Turn Tonight's Leftovers into Tomorrow's Lunch
Restaurant entrées seem to be getting bigger and bigger, and if you start your meal with a hearty green salad or fun appetizers you may very well end up with leftovers to take home. Instead of just repeating your dinner for lunch the next day, use a few kitchen staples and a little creativity to turn your leftovers into a fresh lunch.
Pretty much any kind of chicken — grilled, smoked, roasted, fried — is perfect for turning into chicken salad, as long as it hasn’t been slathered in a really strong sauce. Just pull or chop the meat into small pieces, and mix with mayonnaise, pickle relish or grapes, and maybe some chopped onions, celery or peppers for crunch. Season with salt and pepper, and possibly a sprinkle of curry powder. If it’s a little dry, give it a squeeze of lemon or a dash of olive oil. Eat your chicken salad in lettuce wraps, as a sandwich, or straight from the bowl.
If you find yourself with leftover fish — sautéed or fried — flake it and put it in an airtight container to use for fish tacos! Fill soft corn tortillas with the fish, shredded cabbage, and your favorite taco toppings. For a spicy sauce, mix mayonnaise with the sauce from a can of adobo peppers and a squeeze of lime. Or, to keep it simple, just use sour cream or salsa.
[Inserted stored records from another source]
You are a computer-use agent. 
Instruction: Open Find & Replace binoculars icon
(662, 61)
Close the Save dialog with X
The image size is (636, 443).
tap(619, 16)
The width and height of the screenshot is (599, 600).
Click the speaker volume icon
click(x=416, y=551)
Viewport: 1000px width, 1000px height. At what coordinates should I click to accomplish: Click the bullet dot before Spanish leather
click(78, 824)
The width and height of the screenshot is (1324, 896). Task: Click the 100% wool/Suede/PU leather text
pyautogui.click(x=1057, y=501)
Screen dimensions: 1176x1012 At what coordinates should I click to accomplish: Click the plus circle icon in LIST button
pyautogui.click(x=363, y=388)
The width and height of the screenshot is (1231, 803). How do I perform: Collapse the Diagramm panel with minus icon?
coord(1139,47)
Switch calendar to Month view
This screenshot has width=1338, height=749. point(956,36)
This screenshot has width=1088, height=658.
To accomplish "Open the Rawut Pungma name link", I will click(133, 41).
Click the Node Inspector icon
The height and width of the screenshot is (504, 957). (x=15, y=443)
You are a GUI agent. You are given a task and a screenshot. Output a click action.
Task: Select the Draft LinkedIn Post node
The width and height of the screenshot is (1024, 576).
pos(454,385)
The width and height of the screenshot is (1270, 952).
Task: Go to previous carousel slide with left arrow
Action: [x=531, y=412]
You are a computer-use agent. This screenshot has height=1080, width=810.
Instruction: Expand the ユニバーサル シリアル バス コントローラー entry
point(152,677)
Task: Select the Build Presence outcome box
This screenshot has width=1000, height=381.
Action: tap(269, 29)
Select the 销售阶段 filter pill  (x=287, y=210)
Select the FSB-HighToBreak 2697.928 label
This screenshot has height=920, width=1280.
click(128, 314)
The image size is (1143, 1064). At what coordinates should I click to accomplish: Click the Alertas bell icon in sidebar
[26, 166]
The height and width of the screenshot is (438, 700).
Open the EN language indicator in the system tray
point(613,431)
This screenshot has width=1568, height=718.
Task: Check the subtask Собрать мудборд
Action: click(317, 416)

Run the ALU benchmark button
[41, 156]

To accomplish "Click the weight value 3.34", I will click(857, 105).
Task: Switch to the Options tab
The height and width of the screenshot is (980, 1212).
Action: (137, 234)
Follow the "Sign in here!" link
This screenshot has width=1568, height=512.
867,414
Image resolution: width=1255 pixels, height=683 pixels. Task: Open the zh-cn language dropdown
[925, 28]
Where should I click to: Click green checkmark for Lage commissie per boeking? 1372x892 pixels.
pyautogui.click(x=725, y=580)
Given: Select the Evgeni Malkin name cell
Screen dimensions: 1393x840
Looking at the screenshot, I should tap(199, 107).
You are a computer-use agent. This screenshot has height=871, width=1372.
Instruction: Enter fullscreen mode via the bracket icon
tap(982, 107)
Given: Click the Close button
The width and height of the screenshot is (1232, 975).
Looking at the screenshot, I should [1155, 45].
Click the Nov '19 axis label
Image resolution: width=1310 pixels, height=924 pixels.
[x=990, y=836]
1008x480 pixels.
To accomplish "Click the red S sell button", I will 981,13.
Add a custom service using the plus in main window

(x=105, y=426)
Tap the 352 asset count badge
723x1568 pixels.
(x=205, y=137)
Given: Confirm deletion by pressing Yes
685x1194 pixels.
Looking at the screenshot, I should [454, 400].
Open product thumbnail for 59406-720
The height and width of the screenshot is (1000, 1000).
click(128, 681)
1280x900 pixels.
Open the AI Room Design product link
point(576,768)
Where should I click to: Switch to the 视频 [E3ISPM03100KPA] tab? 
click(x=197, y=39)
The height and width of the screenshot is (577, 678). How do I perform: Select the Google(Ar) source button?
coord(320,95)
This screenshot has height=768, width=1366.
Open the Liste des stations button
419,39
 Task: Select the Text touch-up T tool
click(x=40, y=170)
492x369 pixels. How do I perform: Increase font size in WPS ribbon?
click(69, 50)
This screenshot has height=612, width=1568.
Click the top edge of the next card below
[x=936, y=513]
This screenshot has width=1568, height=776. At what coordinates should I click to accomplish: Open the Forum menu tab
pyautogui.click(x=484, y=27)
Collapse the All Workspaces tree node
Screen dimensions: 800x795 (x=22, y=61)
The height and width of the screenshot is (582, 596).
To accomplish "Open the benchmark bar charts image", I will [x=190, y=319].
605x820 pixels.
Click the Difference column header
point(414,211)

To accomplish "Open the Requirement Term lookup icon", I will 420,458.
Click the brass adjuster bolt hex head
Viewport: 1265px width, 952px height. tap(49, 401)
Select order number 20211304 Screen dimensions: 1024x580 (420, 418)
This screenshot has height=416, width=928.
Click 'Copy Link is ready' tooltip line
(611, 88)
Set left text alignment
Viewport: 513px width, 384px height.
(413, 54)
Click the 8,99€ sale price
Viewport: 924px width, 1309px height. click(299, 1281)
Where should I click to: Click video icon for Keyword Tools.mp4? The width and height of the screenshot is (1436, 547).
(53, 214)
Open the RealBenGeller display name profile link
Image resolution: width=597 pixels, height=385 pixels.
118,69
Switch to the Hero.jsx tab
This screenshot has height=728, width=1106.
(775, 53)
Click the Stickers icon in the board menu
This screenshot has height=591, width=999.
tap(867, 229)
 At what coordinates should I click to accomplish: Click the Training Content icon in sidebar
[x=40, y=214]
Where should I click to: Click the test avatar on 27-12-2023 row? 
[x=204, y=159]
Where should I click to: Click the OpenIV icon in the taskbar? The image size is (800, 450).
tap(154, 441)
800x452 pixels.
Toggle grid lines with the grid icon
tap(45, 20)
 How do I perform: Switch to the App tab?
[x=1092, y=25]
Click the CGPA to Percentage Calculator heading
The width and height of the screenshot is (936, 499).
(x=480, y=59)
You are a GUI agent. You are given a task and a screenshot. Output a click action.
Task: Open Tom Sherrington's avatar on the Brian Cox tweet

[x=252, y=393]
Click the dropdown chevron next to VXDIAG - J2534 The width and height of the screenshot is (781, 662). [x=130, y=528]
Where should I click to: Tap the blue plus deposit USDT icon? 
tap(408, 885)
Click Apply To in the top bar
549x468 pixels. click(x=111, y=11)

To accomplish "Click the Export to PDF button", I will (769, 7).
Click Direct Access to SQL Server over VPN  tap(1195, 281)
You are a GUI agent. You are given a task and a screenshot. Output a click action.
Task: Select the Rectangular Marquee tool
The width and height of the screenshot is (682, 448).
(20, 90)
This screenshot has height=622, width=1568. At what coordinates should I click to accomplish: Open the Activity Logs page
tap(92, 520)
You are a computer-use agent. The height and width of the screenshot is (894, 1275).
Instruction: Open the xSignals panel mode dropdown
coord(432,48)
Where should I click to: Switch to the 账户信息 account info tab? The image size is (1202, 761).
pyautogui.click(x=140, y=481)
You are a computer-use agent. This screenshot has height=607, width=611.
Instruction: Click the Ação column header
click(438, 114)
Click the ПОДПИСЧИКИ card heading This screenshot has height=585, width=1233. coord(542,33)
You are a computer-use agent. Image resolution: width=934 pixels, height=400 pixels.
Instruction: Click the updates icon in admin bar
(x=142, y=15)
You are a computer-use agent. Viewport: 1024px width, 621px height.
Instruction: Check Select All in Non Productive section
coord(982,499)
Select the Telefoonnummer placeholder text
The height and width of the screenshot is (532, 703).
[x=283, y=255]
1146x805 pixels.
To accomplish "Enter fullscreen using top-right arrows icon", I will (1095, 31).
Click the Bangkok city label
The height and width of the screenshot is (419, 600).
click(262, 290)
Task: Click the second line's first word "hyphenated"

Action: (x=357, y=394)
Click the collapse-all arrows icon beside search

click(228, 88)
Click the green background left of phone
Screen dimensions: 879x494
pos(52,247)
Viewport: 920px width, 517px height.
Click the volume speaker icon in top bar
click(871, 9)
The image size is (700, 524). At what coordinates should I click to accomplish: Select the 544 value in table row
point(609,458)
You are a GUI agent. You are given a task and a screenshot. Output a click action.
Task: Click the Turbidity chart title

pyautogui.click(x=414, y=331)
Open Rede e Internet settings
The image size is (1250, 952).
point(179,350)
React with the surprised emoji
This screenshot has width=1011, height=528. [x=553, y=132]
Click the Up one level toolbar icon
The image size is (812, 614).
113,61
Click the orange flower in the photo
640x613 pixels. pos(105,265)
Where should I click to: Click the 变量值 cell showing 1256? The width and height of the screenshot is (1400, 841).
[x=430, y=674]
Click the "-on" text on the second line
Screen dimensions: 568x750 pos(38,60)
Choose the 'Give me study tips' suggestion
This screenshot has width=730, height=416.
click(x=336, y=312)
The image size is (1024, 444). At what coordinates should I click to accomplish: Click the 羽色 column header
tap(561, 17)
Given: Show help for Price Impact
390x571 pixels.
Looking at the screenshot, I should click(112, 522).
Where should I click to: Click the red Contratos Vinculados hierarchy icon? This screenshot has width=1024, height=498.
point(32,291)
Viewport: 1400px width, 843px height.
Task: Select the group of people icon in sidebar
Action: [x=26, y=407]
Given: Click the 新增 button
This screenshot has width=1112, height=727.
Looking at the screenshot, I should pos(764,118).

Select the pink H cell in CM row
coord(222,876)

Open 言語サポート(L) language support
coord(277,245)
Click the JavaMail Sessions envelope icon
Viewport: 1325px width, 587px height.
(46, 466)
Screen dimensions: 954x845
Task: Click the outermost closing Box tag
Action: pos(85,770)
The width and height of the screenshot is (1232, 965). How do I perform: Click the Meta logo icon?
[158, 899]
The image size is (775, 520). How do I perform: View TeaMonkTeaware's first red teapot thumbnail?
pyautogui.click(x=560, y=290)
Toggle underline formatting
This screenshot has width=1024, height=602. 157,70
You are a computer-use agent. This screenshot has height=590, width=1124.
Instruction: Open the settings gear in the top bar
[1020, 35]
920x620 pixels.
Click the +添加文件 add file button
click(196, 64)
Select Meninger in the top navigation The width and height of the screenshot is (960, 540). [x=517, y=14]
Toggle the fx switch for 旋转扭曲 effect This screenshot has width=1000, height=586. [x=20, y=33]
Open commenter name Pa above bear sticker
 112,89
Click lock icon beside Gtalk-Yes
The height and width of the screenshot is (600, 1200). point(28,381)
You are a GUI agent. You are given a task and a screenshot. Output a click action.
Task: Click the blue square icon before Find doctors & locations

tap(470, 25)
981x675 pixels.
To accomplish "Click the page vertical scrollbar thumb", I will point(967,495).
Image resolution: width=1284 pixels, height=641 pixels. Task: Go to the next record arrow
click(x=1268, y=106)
Leftover steak — especially if it’s medium rare to rare — is just begging to be made into a steak sandwich. Slice it thinly, then put it on a crusty baguette with horseradish mayonnaise, lettuce, and tomato. If you have access to a toaster oven, kick it up a notch and put the steak on buttered bread, topped with provolone or swiss cheese. Toast the open-face sandwich alongside the top piece of bread until the cheese is melty, then add mayonnaise, onion, and tomato.
Pork Fried Rice
If you have a leftover pork chop or pork tenderloin, chop it into small cubes for a quick-and-easy pork fried rice. Fried rice is best when made with day-old rice, so if you have some left over from Chinese takeout, half of the work is done for you! To make the fried rice, warm some oil in a large sauté pan, then add the pork and crack an egg into the pan and scramble it with the pork. Next, add frozen peas or carrots, followed by the rice. Season everything with soy sauce, salt (if needed) and pepper, and continue to stir until everything is hot. If you’re packing it for lunch, just let it cool down before you refrigerate it. If you can’t microwave your rice at work, use it as a filler for lettuce wraps.
Kitchen Sink Salad
You might think salad won’t work the next day since lettuce that sits in dressing overnight will get super soggy. But there’s a simple solution: If you’re ordering an entrée salad for dinner, ask for the dressing on the side. You can dip your bites in your dressing as you go, or put half of your salad on an appetizer plate or in a to-go container from the start. Take home the leftovers, and for your next meal check the pantry and fridge for anything that might make a great topping. Finish off whatever’s left of an onion, add the last few cashews in the can, and slice up an apple. For quick protein, add tofu or canned tuna. Dress it with a a pre-made dressing, or toss the whole thing in vinegar and oil when it’s time to eat.